DATA FOR ANALYSIS:
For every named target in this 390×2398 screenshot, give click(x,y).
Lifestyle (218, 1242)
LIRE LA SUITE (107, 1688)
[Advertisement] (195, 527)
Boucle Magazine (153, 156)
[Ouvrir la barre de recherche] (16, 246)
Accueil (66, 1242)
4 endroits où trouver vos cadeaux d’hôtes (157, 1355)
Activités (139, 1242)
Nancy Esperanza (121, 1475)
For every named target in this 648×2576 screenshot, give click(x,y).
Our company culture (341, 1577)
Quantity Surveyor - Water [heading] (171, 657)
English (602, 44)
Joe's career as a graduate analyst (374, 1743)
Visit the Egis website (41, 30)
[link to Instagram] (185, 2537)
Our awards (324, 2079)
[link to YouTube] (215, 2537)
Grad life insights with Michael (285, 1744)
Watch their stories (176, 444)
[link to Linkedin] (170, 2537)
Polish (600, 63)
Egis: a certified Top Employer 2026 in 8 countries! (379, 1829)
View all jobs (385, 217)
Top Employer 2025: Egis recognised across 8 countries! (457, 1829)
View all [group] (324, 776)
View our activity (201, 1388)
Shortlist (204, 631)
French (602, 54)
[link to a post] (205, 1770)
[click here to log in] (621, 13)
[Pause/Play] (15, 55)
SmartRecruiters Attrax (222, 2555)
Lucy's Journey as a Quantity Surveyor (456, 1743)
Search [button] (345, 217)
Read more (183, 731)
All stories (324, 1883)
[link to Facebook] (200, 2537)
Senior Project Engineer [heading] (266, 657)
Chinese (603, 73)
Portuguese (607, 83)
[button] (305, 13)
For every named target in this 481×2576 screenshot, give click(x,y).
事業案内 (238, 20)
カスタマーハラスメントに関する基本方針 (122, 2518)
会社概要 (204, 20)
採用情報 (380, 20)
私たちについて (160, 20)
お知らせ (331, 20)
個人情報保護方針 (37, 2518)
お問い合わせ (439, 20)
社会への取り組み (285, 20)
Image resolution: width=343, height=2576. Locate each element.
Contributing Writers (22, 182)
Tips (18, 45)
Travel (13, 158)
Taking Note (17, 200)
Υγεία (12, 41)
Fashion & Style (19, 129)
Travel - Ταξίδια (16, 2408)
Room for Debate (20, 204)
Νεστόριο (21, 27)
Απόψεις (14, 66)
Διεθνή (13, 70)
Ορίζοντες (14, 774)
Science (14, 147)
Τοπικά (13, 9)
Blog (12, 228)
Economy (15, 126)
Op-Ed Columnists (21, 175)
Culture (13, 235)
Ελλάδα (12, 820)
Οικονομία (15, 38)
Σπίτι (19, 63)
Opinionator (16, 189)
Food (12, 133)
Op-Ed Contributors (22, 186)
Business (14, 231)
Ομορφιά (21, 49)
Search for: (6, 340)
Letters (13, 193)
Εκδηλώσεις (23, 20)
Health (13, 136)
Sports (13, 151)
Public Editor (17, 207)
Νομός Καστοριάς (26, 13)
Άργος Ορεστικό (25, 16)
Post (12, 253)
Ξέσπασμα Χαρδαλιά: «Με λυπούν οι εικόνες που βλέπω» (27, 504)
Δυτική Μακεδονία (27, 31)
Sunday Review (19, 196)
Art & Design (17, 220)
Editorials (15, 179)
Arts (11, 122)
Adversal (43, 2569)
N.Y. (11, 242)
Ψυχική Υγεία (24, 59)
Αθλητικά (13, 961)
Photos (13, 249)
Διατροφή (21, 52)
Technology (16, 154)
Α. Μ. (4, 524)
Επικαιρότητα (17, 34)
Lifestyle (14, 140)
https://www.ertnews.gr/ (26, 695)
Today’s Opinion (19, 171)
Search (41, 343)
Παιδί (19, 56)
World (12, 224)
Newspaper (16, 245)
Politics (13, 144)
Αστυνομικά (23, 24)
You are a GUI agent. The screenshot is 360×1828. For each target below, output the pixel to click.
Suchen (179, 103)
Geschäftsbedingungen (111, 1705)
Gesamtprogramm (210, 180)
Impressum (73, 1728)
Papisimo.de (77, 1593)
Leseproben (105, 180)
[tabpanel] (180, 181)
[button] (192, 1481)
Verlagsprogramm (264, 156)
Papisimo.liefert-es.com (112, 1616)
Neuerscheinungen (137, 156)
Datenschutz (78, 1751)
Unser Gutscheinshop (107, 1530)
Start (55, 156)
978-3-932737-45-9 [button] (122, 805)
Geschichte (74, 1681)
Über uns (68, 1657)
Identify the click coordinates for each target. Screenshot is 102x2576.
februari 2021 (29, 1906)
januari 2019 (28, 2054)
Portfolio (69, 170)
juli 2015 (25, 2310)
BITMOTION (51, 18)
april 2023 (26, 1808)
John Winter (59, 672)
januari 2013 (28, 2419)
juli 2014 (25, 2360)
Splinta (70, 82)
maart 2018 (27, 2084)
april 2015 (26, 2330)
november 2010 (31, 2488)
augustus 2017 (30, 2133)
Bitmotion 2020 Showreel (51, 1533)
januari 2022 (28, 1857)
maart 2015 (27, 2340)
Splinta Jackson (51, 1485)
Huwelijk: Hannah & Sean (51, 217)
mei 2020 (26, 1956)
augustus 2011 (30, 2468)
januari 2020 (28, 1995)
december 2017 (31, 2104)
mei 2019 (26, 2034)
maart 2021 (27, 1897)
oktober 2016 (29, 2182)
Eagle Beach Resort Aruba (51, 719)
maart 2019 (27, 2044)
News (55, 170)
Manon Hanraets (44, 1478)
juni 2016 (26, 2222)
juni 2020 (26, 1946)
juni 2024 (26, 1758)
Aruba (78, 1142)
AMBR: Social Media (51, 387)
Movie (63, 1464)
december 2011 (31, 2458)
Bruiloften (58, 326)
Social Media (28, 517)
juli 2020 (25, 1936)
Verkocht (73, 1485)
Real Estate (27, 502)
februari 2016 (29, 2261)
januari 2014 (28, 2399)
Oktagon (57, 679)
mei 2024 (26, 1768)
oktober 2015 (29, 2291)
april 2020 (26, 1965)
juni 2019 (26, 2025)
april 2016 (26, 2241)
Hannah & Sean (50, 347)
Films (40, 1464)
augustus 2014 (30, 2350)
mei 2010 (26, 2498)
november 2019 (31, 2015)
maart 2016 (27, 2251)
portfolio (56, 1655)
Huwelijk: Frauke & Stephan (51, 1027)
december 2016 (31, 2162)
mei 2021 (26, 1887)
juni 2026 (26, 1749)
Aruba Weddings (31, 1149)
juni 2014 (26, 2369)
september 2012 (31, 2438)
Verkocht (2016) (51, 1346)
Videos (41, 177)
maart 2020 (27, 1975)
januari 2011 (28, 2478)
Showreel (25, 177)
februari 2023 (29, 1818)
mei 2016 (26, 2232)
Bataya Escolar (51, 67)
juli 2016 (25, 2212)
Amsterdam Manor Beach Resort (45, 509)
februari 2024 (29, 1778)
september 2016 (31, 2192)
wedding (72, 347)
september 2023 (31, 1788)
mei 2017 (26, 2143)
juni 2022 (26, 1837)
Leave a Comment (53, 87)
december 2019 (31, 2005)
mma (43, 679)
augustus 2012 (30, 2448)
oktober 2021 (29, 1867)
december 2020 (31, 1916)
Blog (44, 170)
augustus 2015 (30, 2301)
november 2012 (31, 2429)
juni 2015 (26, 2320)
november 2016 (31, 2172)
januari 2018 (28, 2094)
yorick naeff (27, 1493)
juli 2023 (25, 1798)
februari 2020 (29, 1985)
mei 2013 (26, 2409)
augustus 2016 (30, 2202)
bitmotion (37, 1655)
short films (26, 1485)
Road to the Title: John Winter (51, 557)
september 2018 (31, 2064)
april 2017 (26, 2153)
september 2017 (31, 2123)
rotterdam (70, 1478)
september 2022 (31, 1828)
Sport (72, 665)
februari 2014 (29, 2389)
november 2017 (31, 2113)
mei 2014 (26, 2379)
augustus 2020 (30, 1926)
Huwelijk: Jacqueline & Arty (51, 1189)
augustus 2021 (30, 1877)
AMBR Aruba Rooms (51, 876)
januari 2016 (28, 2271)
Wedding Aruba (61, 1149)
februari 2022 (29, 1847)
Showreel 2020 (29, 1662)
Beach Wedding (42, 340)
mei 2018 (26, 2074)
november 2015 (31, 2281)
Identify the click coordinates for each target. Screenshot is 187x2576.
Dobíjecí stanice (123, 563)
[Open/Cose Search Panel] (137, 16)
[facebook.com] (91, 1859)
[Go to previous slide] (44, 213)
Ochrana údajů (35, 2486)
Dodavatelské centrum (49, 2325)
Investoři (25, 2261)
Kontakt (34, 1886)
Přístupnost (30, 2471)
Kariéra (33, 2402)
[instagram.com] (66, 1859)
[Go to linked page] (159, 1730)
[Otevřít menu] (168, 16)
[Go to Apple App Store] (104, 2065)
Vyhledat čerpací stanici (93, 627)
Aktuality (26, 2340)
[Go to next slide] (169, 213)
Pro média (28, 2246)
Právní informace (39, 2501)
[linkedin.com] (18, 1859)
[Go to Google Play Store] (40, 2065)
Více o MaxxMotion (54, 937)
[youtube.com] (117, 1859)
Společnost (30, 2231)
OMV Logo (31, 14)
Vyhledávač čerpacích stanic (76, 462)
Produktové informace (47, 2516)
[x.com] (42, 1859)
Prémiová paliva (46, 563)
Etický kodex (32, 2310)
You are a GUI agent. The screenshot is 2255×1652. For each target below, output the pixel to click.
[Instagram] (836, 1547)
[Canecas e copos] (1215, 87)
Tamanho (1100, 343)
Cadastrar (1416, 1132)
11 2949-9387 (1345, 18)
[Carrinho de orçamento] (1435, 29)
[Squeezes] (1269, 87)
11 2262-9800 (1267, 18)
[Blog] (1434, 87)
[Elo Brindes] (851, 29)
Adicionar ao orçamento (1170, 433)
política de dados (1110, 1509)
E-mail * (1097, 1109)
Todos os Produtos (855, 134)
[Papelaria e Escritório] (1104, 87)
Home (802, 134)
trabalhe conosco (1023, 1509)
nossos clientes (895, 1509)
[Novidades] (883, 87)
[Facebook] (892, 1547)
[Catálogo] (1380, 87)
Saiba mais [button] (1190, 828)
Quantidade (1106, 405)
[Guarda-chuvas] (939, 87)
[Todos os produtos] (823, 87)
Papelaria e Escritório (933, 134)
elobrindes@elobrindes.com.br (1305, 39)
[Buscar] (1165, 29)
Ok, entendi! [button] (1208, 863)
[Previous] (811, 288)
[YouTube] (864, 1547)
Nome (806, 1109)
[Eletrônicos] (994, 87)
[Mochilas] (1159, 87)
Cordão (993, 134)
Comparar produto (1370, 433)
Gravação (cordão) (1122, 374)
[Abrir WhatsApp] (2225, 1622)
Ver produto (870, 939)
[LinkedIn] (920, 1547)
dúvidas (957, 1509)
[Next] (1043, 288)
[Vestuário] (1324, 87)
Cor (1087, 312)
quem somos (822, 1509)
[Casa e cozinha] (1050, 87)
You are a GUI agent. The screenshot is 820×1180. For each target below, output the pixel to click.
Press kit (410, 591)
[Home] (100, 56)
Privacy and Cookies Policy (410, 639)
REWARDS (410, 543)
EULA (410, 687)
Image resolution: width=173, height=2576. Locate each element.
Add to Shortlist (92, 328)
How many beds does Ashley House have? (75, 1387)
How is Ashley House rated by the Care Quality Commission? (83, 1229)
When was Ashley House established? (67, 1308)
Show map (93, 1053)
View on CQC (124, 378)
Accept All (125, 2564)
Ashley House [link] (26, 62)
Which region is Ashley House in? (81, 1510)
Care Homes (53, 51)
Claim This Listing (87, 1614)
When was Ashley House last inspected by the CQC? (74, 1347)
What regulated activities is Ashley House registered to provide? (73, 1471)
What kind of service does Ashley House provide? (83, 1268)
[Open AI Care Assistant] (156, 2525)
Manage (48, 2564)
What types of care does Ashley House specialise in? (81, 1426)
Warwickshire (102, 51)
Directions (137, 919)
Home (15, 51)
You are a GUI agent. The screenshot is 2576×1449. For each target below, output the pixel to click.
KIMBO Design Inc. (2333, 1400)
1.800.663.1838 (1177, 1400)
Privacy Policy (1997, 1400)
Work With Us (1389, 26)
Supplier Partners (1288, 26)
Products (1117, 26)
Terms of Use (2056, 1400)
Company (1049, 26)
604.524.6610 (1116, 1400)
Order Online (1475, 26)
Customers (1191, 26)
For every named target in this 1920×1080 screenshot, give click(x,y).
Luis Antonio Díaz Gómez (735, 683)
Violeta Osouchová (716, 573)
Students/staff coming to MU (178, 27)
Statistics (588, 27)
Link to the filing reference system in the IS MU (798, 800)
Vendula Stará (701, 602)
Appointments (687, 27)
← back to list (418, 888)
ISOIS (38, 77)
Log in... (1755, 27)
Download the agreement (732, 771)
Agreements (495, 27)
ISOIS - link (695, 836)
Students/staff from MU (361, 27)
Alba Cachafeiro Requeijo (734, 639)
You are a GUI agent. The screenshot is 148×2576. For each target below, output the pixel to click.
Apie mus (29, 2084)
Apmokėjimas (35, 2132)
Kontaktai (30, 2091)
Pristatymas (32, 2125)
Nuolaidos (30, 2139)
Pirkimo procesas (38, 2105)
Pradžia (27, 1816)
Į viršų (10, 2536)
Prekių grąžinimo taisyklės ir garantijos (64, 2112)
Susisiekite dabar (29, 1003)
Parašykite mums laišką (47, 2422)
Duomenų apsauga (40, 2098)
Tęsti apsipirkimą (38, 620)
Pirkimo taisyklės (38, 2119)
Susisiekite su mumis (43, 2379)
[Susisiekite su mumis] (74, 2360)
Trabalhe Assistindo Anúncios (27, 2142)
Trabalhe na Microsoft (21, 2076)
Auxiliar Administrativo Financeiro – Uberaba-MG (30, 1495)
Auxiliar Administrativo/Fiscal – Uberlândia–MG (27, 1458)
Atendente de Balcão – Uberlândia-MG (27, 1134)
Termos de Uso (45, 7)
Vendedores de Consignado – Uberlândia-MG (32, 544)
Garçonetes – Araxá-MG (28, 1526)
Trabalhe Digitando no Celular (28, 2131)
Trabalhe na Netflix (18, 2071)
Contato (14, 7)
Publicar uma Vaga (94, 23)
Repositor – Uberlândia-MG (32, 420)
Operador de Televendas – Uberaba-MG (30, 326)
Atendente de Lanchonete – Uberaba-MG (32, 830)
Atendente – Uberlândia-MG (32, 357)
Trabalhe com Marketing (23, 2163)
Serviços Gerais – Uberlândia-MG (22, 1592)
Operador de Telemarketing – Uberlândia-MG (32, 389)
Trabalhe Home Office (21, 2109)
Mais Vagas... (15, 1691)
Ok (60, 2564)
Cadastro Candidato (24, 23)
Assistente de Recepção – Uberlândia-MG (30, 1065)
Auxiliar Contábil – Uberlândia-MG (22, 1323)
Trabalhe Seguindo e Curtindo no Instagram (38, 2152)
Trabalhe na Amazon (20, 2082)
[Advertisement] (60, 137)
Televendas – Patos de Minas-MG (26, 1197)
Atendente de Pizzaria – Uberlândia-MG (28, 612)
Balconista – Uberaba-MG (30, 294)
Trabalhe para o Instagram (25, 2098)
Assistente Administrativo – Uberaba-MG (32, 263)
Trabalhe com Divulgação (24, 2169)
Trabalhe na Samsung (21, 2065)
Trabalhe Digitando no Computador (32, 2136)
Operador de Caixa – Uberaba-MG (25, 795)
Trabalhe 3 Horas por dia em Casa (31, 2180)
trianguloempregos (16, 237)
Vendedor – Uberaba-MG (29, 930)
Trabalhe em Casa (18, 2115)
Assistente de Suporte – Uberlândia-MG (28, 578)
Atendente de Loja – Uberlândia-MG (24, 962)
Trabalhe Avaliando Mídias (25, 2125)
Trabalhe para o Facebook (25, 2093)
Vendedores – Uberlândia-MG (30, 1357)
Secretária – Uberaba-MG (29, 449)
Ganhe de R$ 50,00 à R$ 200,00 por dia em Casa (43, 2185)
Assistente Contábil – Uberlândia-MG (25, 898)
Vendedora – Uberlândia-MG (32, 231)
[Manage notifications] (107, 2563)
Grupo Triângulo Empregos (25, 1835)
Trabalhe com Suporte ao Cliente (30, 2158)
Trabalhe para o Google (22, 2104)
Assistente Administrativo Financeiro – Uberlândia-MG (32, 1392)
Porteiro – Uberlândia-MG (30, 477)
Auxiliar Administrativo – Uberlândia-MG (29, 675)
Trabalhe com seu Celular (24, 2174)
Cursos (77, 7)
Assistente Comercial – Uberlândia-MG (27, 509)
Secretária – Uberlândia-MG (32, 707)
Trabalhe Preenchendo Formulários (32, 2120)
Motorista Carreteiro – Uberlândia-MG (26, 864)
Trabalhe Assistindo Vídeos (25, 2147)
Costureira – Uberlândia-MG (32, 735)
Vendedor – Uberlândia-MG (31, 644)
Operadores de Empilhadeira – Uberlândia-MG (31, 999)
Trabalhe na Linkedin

WORK INSTRUCTION: Return each line exactly, beginning at the start of the material above and ending at the line that includes "Quantity Surveyor - Water", with both of those kept.

COMPLETED EXERCISE:
For every named target in this 390×2398 screenshot, give click(x,y).
Lifestyle (218, 1242)
LIRE LA SUITE (107, 1688)
[Advertisement] (195, 527)
Boucle Magazine (153, 156)
[Ouvrir la barre de recherche] (16, 246)
Accueil (66, 1242)
4 endroits où trouver vos cadeaux d’hôtes (157, 1355)
Activités (139, 1242)
Nancy Esperanza (121, 1475)
For every named target in this 648×2576 screenshot, give click(x,y).
Our company culture (341, 1577)
Quantity Surveyor - Water [heading] (171, 657)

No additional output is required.